I had trouble falling asleep last night. I've started reading a book, "Healing the Shame that Binds You". Wow, it is right on for so much. My H dad died when H was 3. MIL said he was a womanizer tho she didn't catch him. His grandfather was the worst womanizer. Book talks about stuff cycling thru the generations of families.
Quote: Whenever Max felt insecure, anxious or needy, the inner event registered as sexual desire. Max turned continueously to sex to meet needs that sex cannot provide.
I can see this relating to my H. His business has struggled for the past 6 yrs and he is HIS ACHIEVEMENT. He's failed as a father with D16 in rehab and showing his addiction passed to her. Down deep he may feel guilt and lack of self-worth, though he consciensly doesn't know that. He NEVER talked about feelings, show much affection without sex. I believe down deep he's really in PAIN and trying to run from it. Too bad it still hurts, even when we know it's really about them!!

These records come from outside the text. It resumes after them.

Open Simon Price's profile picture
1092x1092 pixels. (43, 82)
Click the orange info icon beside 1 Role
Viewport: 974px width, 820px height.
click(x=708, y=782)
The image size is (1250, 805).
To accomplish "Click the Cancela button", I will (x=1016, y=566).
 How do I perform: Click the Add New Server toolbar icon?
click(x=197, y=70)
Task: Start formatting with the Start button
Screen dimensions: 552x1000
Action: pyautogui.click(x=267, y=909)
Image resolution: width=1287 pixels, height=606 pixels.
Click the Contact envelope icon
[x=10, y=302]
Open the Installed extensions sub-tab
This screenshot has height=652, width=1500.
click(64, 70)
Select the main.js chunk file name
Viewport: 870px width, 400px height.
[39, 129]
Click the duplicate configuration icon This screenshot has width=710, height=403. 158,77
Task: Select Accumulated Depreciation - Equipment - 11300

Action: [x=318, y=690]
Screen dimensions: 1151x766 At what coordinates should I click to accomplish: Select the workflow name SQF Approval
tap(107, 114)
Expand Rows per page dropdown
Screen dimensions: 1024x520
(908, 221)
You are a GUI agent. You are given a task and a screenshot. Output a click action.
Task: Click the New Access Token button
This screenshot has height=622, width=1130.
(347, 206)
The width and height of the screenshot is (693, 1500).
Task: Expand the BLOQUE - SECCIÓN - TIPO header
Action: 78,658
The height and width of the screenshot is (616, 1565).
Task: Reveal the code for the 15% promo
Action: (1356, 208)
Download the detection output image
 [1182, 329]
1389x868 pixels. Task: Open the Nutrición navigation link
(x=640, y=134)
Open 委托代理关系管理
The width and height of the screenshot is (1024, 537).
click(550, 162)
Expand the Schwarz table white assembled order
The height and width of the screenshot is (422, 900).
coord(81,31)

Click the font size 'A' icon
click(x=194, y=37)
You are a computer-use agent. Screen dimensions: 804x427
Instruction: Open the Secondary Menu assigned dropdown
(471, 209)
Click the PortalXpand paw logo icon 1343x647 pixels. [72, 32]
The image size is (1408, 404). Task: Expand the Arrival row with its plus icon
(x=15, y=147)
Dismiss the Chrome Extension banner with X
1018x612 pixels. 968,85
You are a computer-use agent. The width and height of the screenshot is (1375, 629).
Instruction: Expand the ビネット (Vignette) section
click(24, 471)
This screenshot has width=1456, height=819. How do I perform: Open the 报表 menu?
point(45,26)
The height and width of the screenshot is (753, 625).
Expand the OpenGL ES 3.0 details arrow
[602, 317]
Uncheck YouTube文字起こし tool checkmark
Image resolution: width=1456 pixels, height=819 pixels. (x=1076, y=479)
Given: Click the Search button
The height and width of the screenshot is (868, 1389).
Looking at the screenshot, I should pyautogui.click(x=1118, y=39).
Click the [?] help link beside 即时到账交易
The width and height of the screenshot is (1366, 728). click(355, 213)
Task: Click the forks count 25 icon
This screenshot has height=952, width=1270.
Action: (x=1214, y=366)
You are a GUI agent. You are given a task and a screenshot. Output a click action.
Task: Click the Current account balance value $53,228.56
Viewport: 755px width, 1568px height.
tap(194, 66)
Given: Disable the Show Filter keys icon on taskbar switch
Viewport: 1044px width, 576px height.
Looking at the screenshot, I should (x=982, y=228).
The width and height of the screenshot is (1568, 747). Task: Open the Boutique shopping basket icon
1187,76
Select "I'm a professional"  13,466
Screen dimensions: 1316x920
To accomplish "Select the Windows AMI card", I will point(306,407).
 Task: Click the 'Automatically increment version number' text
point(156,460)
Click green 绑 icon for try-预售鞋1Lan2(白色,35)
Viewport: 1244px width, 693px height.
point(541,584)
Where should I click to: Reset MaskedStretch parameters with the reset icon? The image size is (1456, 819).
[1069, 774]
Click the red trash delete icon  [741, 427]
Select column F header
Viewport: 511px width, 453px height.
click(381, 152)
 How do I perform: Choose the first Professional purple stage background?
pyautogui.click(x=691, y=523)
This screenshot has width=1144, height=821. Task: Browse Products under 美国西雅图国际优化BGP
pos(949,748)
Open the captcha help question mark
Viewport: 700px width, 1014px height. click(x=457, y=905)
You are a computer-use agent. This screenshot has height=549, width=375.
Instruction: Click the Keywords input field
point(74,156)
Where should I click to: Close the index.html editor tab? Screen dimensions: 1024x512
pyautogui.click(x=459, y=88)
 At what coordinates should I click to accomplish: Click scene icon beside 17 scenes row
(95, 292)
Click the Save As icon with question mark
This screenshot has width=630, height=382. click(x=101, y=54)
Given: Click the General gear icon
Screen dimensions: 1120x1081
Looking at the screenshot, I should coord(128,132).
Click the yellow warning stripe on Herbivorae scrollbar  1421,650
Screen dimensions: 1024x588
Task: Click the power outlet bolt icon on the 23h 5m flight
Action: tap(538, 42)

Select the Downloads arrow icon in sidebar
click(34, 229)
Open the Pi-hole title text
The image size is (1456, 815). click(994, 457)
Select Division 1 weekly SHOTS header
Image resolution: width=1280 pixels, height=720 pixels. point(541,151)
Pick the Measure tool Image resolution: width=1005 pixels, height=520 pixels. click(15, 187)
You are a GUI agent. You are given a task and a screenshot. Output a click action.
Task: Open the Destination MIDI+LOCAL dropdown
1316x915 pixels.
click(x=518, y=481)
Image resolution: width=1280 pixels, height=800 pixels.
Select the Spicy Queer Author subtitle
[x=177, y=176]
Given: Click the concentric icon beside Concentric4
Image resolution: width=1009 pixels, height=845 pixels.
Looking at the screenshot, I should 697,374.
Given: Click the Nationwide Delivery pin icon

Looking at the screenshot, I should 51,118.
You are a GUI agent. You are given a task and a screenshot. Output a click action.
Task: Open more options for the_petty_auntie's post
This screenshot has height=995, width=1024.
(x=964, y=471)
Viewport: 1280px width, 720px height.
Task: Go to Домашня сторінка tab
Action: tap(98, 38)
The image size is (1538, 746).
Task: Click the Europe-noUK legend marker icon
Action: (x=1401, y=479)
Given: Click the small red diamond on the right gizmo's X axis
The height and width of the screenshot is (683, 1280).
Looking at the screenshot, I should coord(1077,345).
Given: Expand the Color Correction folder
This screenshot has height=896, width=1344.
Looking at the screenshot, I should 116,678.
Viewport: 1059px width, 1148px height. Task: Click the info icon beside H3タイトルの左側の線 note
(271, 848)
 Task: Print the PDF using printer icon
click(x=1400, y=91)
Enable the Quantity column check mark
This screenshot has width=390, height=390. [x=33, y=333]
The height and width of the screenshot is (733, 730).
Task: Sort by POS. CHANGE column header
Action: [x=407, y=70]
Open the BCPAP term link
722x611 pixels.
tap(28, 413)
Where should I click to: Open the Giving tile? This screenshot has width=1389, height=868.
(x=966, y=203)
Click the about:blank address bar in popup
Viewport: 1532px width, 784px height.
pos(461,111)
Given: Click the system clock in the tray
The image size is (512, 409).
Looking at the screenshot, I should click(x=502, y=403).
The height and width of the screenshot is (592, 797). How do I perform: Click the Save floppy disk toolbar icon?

I woke up thinking how my D16 must feel seeing her dad kissing, showing affection with this other woman. I'm sure he's smoking pot and drinking in front of D16. It's just so unhealthy!!! Though we think we're grown up at 16, she's still a little girl (especially all that she's been thru to keep her from developing to her age). They say that the drug abuse stunts them at the age they started and she was around 14, then her sexual abuse by foster brother when she was 5. I hate that I have no control over what H does with D16 or in front of her.